Schweinkottfügel re-opened this discussion on Sep 28, 2017 @ 05:31 PM
8 Posted by Schweinkottfüge... on Sep 28, 2017 @ 05:31 PM
If you're looking for an alternative, you could call the As-Is Section Type "WYSIWYG".
9 Posted by Schweinkottfüge... on Sep 28, 2017 @ 06:48 PM
Or “None”
10 Posted by xiamenese on Sep 28, 2017 @ 08:10 PM
Dear Pigfender, you have obviously been finding, like I did some months ago, that those with a real learning curve ahead of them for Compile in Scrivener 3 are those of us who had really got our heads around Compile in Scrivener 2 and are now having to "think different", as the saying used to be!

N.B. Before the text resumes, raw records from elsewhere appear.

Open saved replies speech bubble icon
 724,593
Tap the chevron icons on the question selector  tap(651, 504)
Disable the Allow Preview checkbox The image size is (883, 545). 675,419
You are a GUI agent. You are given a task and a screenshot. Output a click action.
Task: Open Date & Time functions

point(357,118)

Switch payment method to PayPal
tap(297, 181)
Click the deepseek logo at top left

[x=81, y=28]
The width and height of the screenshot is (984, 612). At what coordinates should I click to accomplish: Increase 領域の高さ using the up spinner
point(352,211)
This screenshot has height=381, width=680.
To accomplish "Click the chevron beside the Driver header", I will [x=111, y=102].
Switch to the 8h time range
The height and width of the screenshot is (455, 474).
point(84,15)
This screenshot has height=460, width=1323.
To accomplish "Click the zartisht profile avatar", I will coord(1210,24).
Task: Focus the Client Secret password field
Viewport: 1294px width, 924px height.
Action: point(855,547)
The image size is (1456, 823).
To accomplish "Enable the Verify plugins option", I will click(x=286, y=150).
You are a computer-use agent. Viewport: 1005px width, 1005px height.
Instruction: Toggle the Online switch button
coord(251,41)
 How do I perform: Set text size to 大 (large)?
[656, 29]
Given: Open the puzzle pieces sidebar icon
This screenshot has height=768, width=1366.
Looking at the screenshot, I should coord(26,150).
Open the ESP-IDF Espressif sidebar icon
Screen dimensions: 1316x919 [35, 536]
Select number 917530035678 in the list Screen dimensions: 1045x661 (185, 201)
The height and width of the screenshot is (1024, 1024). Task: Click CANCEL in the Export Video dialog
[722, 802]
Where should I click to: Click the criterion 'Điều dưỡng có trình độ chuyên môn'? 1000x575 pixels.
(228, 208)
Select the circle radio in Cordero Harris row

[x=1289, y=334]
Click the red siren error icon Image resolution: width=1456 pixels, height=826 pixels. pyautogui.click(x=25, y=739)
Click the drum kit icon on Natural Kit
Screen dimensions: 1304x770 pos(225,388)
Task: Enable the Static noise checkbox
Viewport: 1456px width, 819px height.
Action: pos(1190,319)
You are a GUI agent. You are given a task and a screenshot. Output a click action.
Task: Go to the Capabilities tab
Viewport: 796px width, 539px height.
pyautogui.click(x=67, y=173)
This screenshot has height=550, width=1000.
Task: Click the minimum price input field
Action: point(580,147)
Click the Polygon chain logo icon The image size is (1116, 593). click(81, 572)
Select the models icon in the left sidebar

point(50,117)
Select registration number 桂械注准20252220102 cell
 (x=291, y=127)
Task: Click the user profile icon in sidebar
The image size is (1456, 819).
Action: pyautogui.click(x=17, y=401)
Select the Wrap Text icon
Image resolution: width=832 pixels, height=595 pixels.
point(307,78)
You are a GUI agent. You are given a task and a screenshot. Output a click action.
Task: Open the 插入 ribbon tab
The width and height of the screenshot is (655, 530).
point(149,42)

I had a lot of trouble to begin with working out styles and the new section types, when I had developed a good work-flow before, complete with an NWP macro to turn my various presetted paragraphs and headings into proper styles. Basically, I found I had to forget all that, but now I'm pretty comfortable with the new Compile system, though no doubt I'll find other things that I'll have to sort out in due course.
11 Posted by keith on Sep 29, 2017 @ 08:00 AM
We've been having a discussion about this internally, and what we've realised is that we need to remove "As-Is" from the section types entirely. It just doesn't belong there. It was added to sort of smooth the transition for 2.x users, to provide something that could be used for existing "As-Is" documents in 2.x projects (which we'll still preserve another way) and as a way of having at least one built-in section type. But it muddies the waters and causes more confusion.
The whole point of section types is that you use them to tell Scrivener what a document is. Then you tell Scrivener how to format those sections in Compile. But "As-Is" is a way of formatting a document, not something that document is. You can already tell Scrivener to format any section "As-Is" via section layouts in Compile, because there is an "As-Is" section type. There's no need for both an "As-Is" section type and an "As-Is" section layout. So, the "As-Is" section type will be removed after today's beta, which will hopefully avoid some of this confusion and help users realise that they need to look at things a bit differently in 3.x.
keith closed this discussion on Sep 29, 2017 @ 08:00 AM.
Schweinkottfügel re-opened this discussion on Sep 29, 2017 @ 12:25 PM
12 Posted by Schweinkottfüge... on Sep 29, 2017 @ 12:25 PM
Sounds sensible. A lot of my wrong turns came from thinking "in the project" rather than thinking "for all kinds of future projects" in compile.
For example... one early grumble I had was:"why do I need Section Types and Section Layouts? I'm just creating a Type called Chapter and an Layout called Chapter and then linking them. Why the extra steps and extra things to forget / debug?" Of course, that's fine if I'm creating a compile preset just for a particular project (which I was at the time). The value became a lot clearer when I realised that I'm really designing a format preset that can survive a lot of different project structures.
Not that voting is a thing, but I would concur that removing as-is from the Section Types is a good idea. It doesn't really fit in the architecture philosophy.
13 Posted by keith on Oct 02, 2017 @ 12:41 PM
I have now removed "As-Is" from Section Types. For documents with "As-Is" set in existing projects (either in 2.x or 3.0), a project Section Type will be created and used for them so that it's still easy to set them to Compile "As-Is" by assigning that Section Type to the "As-Is" Section Layout. The only thing confounding us now is what to call the Section Type that gets created for projects that need it, because obviously calling it "As-Is" would defy the point of removing the built-in "As-Is" Section Type. It's "Text Block" at the moment, although we're also toying with "Verbatim", but that doesn't quite mean what it needs to mean...
keith closed this discussion on Oct 02, 2017 @ 12:41 PM.
Schweinkottfügel re-opened this discussion on Oct 02, 2017 @ 03:26 PM
14 Posted by Schweinkottfüge... on Oct 02, 2017 @ 03:26 PM
15 Posted by Ioa on Oct 03, 2017 @ 11:36 AM
"Xeroxed"
16 Posted by Schweinkottfüge... on Oct 05, 2017 @ 02:17 PM
Besides... you shouldn’t say “xeroxed” as this team of lawyers at Velcro helpfully explain: https://youtu.be/rRi8LptvFZY
System closed this discussion on Nov 30, 2017 @ 02:20 PM.